Festivi al lavoro? Il giudice dice no
Due dipendenti Obi si sono rifiutati di lavorare il 2 giugno: «E’ un loro diritto»
TRENTO. Durante i giorni di festa i negozi possono restare aperti, ma devono chiedere ai dipendenti la loro disponibilità a lavorare. È quanto stabilito dal Contratto collettivo nazionale di lavoro, ma è stata necessaria la sentenza di un giudice, per renderlo ben chiaro ai dirigenti dell’Obi, il negozio di bricolage e giardinaggio di via Brennero.
La storia è questa: due dipendenti dell’Obi, marito e moglie, hanno annunciato preventivamente ai loro superiori di non essere disponibili a lavorare il 2 giugno, giorno della Festa della Repubblica Italiana. Ciononostante essi sono stati inseriti nella lista dei turni di lavoro di quel giorno. Essendosi comunque rifiutati di presentarsi, i due dipendenti sono stati ripresi dai dirigenti e sanzionati. Consapevoli, però, dei loro diritti e appoggiati dalla Uiltucs (Unione Italiana Lavoratori Turismo Commercio e Servizi), marito e moglie sono ricorsi alla via legale. E il giudice ha dato loro ragione.

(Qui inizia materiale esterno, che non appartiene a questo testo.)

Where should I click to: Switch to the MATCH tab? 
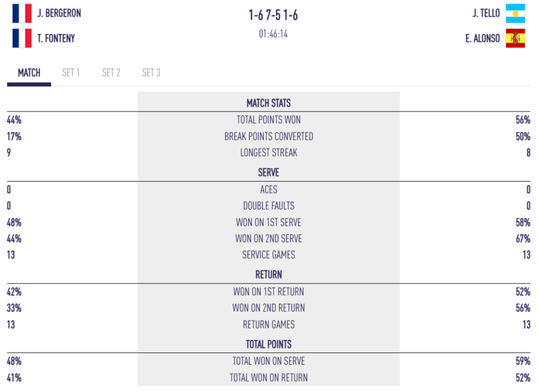click(29, 73)
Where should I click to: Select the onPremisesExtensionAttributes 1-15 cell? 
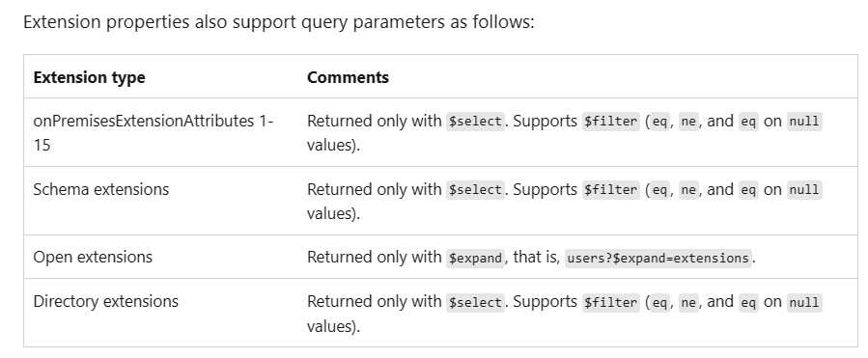tap(160, 133)
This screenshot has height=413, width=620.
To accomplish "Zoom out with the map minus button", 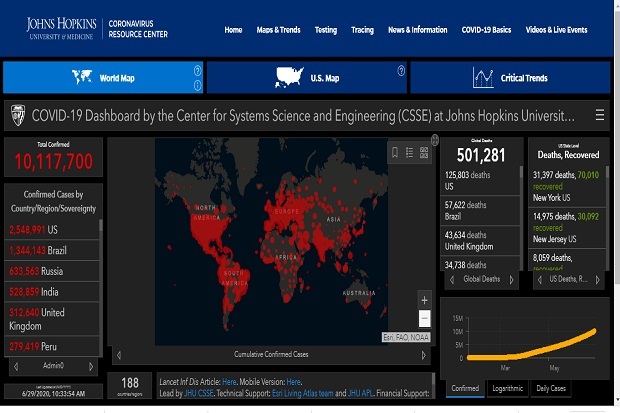I will (x=424, y=318).
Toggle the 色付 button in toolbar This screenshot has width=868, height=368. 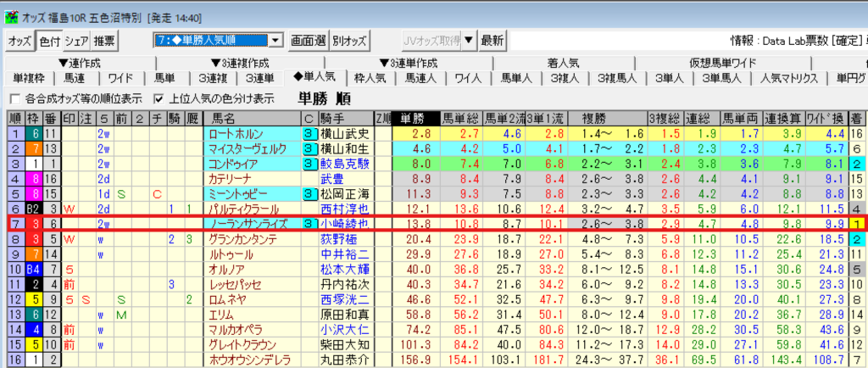(48, 41)
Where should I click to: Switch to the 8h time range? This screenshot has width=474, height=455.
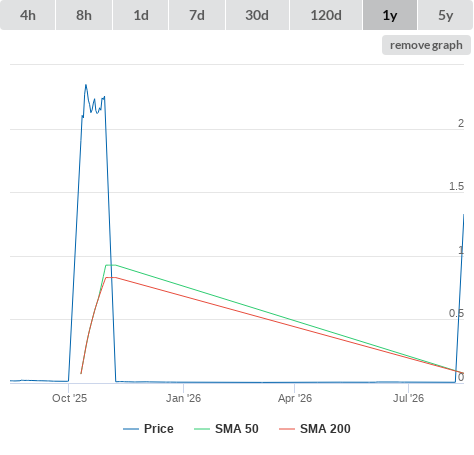point(84,15)
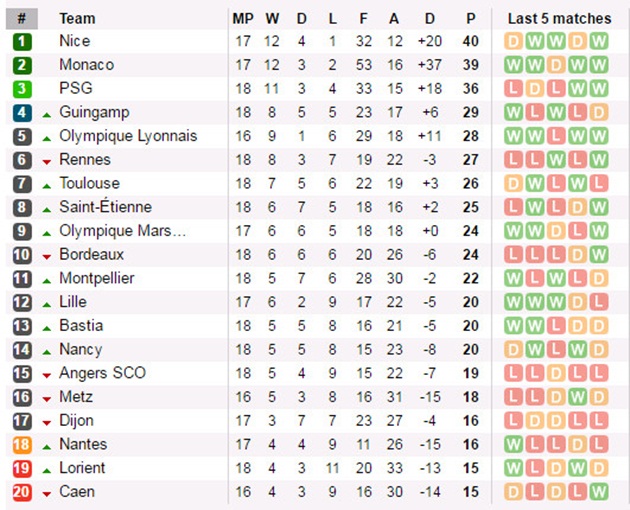630x510 pixels.
Task: Sort by points column header P
Action: click(471, 18)
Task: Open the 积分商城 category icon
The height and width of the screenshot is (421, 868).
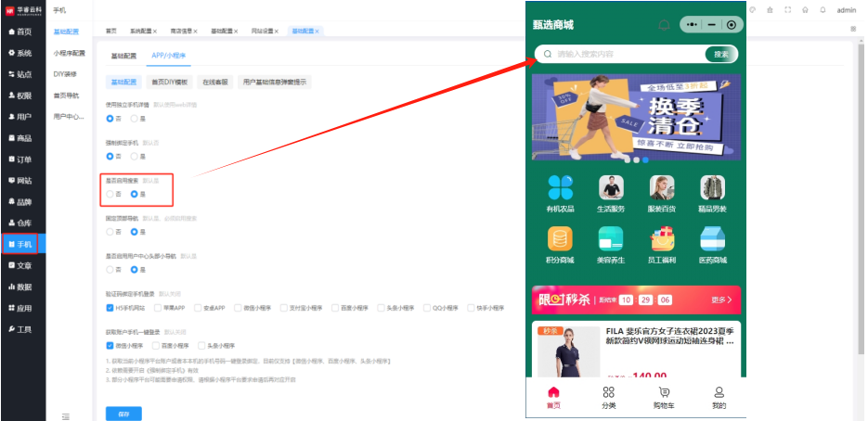Action: [x=560, y=239]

Con il “Decreto Salva Italia” è avvenuta una completa liberalizzazione delle aperture dei negozi, che ora possono essere operativi ventiquattro ore su ventiquattro, tutti i giorni dell’anno. Nel Contratto collettivo nazionale di lavoro si sono però individuate dodici date, che coincidono con festività nazionali come il 25 aprile, Ferragosto o, appunto, il 2 giugno, nelle quali i dipendenti possono rifiutarsi di recarsi al lavoro. In quei giorni, infatti, l’azienda non può costringere i lavoratori a presentarsi, ma deve appurare preventivamente la loro disponibilità. Da contratto, inoltre, chi lavora durante le festività deve ricevere un aumento del salario giornaliero del 30%, chi invece decide di stare a casa ha comunque diritto allo stipendio normale.
«Nonostante tutto ciò sia stabilito dalla legge e sia stato più volte ribadito da sentenze della Cassazione, i datori di lavoro, spesso, lo ignorano, sfruttando così i loro dipendenti» afferma Vassilios Bassios, Segretario Provinciale della Uiltucs. «Nel caso specifico dei due impiegati dell’Obi» continua «non avremmo voluto ricorrere alle vie legali, ma siamo stati costretti a farlo. L’azienda ha infatti scelto una linea dura e non ha voluto instaurare un dialogo con noi».
Lo stesso problema si è già presentato più volte e, i sindacalisti della Uiltucs ne sono sicuri, si riproporrà. «Le aziendeapprofittano della crisi e del fatto che il mercato del lavoro non permette di trovare facilmente nuovi impieghi. Per questo motivo essi attuano spesso la forma del ricatto, ignorando i diritti dei loro dipendenti. I sindacati però non permetteranno mai una cosa simile».